§ What the task asks
Go over the entries and report the lines where the word "agent" occurs.
________________
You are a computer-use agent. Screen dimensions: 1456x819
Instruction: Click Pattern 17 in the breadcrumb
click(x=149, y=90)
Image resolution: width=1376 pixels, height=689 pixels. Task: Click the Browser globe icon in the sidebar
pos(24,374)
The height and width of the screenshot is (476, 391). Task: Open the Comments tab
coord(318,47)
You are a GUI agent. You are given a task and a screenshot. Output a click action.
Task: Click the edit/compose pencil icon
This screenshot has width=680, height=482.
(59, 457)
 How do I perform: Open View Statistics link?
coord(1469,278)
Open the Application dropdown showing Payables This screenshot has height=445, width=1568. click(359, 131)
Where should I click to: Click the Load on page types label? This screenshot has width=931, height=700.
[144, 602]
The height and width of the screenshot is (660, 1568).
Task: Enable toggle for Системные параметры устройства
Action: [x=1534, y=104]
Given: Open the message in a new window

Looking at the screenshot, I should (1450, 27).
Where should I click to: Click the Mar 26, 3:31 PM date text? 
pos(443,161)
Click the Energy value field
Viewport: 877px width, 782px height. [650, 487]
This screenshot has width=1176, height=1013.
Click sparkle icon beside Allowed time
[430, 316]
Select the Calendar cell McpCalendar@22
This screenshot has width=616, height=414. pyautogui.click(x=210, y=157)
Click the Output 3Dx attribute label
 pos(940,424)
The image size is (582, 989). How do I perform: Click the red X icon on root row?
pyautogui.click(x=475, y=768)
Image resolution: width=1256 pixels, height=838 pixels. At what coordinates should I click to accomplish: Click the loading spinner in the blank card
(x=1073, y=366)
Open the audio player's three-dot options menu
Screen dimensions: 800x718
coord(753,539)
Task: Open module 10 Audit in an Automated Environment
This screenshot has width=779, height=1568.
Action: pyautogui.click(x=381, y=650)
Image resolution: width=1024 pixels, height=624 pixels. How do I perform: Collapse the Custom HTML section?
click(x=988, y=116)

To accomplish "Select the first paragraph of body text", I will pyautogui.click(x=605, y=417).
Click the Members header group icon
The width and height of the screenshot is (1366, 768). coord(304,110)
________________
§ Result of the task
You are a computer-use agent. Screen dimensions: 1456x819
You are a GUI agent. You are given a task and a screenshot. Output a click action.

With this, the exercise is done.